Exercise prompt — In the question below about reading integers from a binary file, retype character for character the passage that begins at the words "00 00 00 47 00" and stops after "steps to take.".
─── Selected excerpt ───
What I must do is open a file in binary mode that contains stored data that is intended to be interpreted as integers. I have seen other examples such as Stackoverflow-Reading “integer” size bytes from a char* array. but I want to try taking a different approach (I may just be stubborn, or stupid :/). I first created a simple binary file in a hex editor that reads as follows.
00 00 00 47 00 00 00 17 00 00 00 41
This (should) equal 71, 23, and 65 if the 12 bytes were divided into 3 integers.
After opening this file in binary mode and reading 4 bytes into an array of chars, how can I use bitwise operations to make char[0] bits be the first 8 bits of an int and so on until the bits of each char are part of the int.
My integer = 00 00 00 00
+ ^ ^ ^ ^
Chars Char[0] Char[1] Char[2] Char[3]
00 00 00 47
So my integer(hex) = 00 00 00 47 = numerical value of 71
Also, I don't know how the endianness of my system comes into play here, so is there anything that I need to keep in mind?
Here is a code snippet of what I have so far, I just don't know the next steps to take.
std::fstream myfile;
myfile.open("C:\\Users\\Jacob\\Desktop\\hextest.txt", std::ios::in | std::ios::out | std::ios::binary);
if(myfile.is_open() == false)
{
std::cout << "Error" << std::endl;
}
char* mychar;
std::cout << myfile.is_open() << std::endl;
mychar = new char[4];
myfile.read(mychar, 4);
I eventually plan on dealing with reading floats from a file and maybe a custom data type eventually, but first I just need to get more familiar with using bitwise operations.
─── Data lines ───
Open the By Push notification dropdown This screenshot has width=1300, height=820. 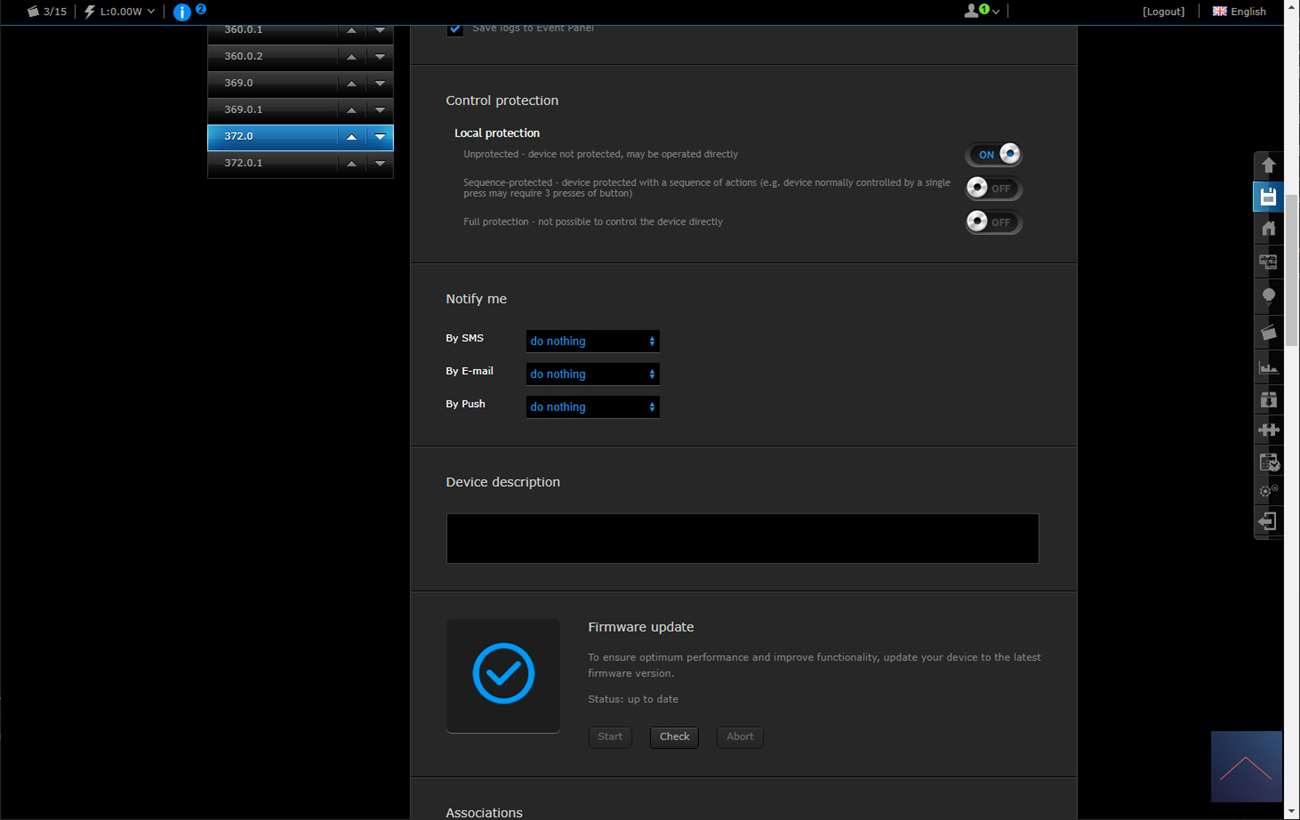click(x=592, y=407)

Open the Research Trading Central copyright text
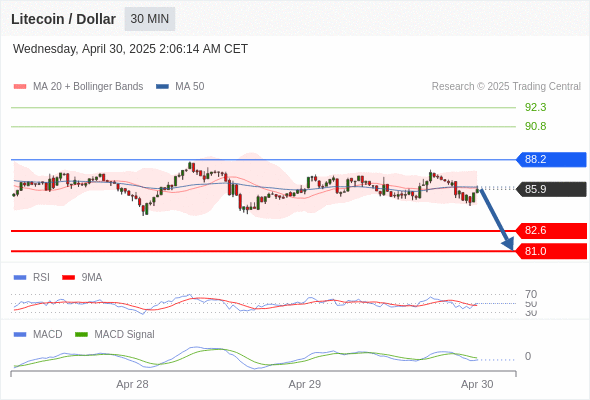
───
Task solution —
00 00 00 47 00 00 00 17 00 00 00 41
This (should) equal 71, 23, and 65 if the 12 bytes were divided into 3 integers.
After opening this file in binary mode and reading 4 bytes into an array of chars, how can I use bitwise operations to make char[0] bits be the first 8 bits of an int and so on until the bits of each char are part of the int.
My integer = 00 00 00 00
+ ^ ^ ^ ^
Chars Char[0] Char[1] Char[2] Char[3]
00 00 00 47
So my integer(hex) = 00 00 00 47 = numerical value of 71
Also, I don't know how the endianness of my system comes into play here, so is there anything that I need to keep in mind?
Here is a code snippet of what I have so far, I just don't know the next steps to take.